» Requirements
(a) Answer each question from the forum thread, one line per answer, marked as the questions are.
(i) Which method of BufferedReader does the opening question say to use?
(ii) What resource cost does the third answer give for its thread-based solution?
(iii) What is the alternative in the fourth answer based on?
(b) Summarize the forum thread in two sentences.
(c) Transcribe the stretch of the forum thread from "method of BufferedReader" through "reverse the order?".

» Source excerpt

* begin *

Using the readLine()
method of BufferedReader
, can you print the first N lines of a stream in reverse order without using a list or an array?
问题:
回答1:
I think you can do it through recursion with something like:
void printReversed(int n)
{
String line = reader.readLine();
if (n > 0)
printReversed(n-1);
System.out.println(line);
}
回答2:
How about recursion to reverse the order?
Pseudo code:
reverse(int linesLeft)
if (linesLeft == 0)
return;
String line = readLine();
reverse(linesLeft - 1);
System.out.println(line);
回答3:
Nice question. Here you have one solution based on coordinated threads. Although it's heavy on resources (1 thread/line of the buffer) it solves your problem within the given constrains. I'm curious to see other solutions.
public class ReversedBufferPrinter {
class Worker implements Runnable {
private final CountDownLatch trigger;
private final CountDownLatch release;
private final String line;
Worker(String line, CountDownLatch release) {
this.trigger = new CountDownLatch(1);
this.release = release;
this.line = line;
}
public CountDownLatch getTriggerLatch() {
return trigger;
}
public void run() {
try {
trigger.await();
} catch (InterruptedException ex) { } // handle
work();
release.countDown();
}
void work() {
System.out.println(line);
}
}
public void reversePrint(BufferedReader reader, int lines) throws IOException {
CountDownLatch initialLatch = new CountDownLatch(1);
CountDownLatch triggerLatch = initialLatch;
int count=0;
String line;
while (count++<lines && (line = reader.readLine())!=null) {
Worker worker = new Worker(line, triggerLatch);
triggerLatch = worker.getTriggerLatch();
new Thread(worker).start();
}
triggerLatch.countDown();
try {
initialLatch.await();
} catch (InterruptedException iex) {
// handle
}
}
public static void main(String [] params) throws Exception {
if (params.length<2) {
System.out.println("usage: ReversedBufferPrinter <file to reverse> <#lines>");
}
String filename = params[0];
int lines = Integer.parseInt(params[1]);
File file = new File(filename);
BufferedReader reader = new BufferedReader(new FileReader(file));
ReversedBufferPrinter printer = new ReversedBufferPrinter();
printer.reversePrint(reader, lines);
}
}
回答4:
Here you have another alternative, based on BufferedReader & StringBuilder manipulations. More manageable in terms of computer resources needed.

* end *

» Data shown
* begin *

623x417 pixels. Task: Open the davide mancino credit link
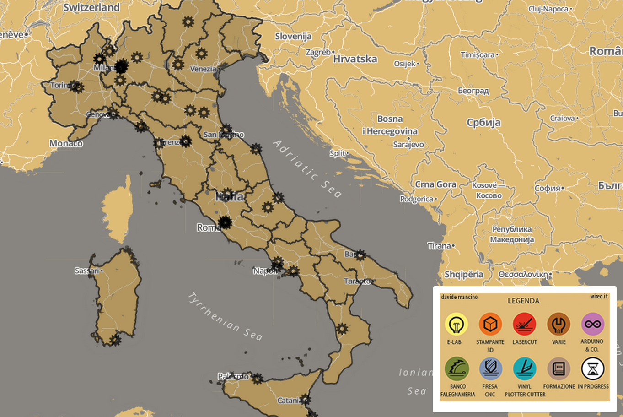tap(459, 297)
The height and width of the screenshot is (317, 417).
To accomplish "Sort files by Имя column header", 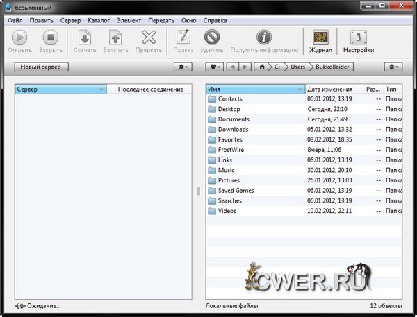I will point(254,89).
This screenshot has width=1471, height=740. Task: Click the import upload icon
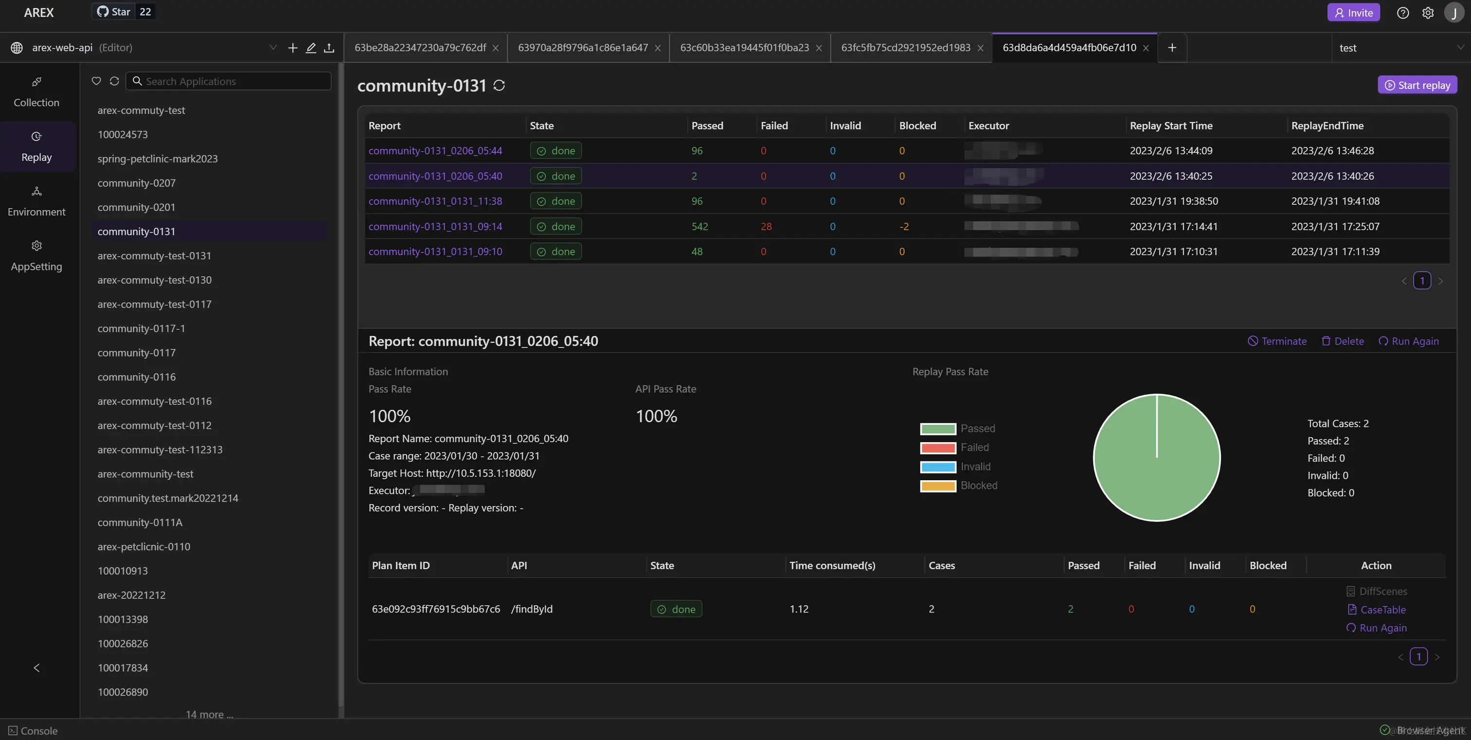329,48
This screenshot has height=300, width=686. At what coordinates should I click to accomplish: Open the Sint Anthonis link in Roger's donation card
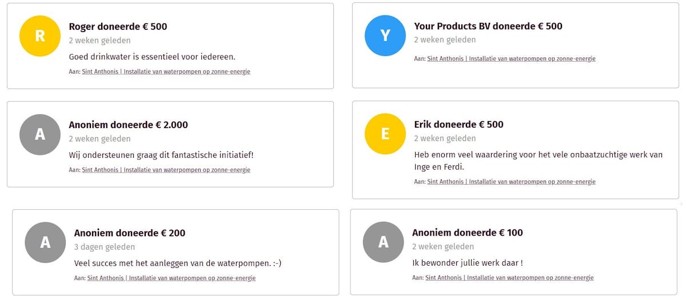tap(166, 72)
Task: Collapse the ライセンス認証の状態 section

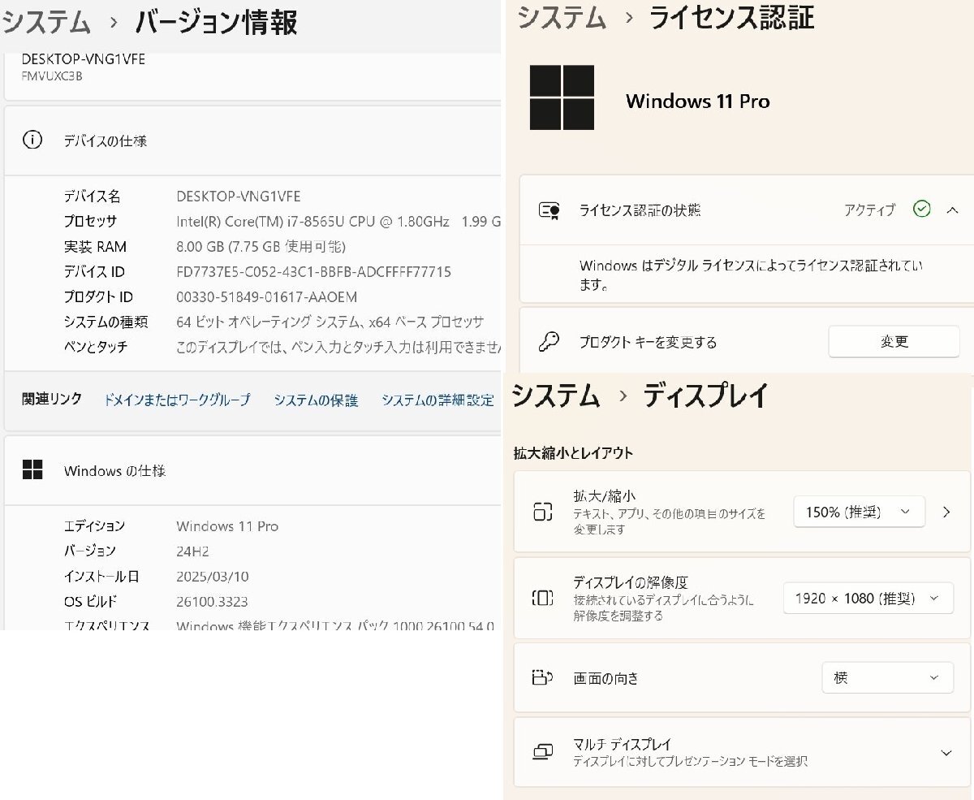Action: click(952, 210)
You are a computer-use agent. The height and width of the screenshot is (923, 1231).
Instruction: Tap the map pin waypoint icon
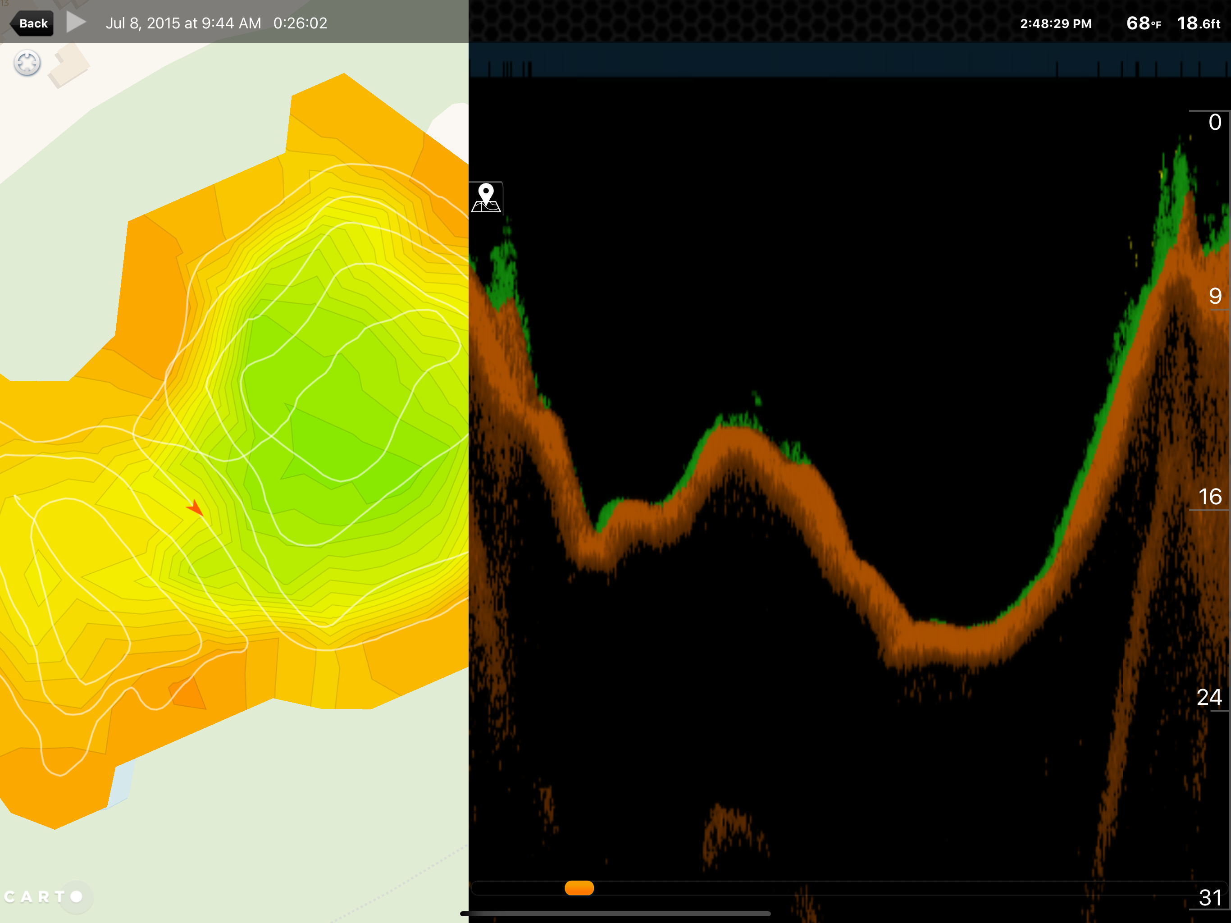486,198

* end *

» Correct answers
(a)
(i) The readLine() method.
(ii) One thread per line of the buffer.
(iii) BufferedReader and StringBuilder manipulations.

(b) The thread asks whether the readLine() method of BufferedReader can be used to print the first N lines of a stream in reverse order without a list or an array. Two answers propose recursion, a third gives a resource-heavy solution based on coordinated threads, and a fourth points to a less demanding alternative based on BufferedReader and StringBuilder manipulations.

(c)
method of BufferedReader
, can you print the first N lines of a stream in reverse order without using a list or an array?
问题:
回答1:
I think you can do it through recursion with something like:
void printReversed(int n)
{
String line = reader.readLine();
if (n > 0)
printReversed(n-1);
System.out.println(line);
}
回答2:
How about recursion to reverse the order?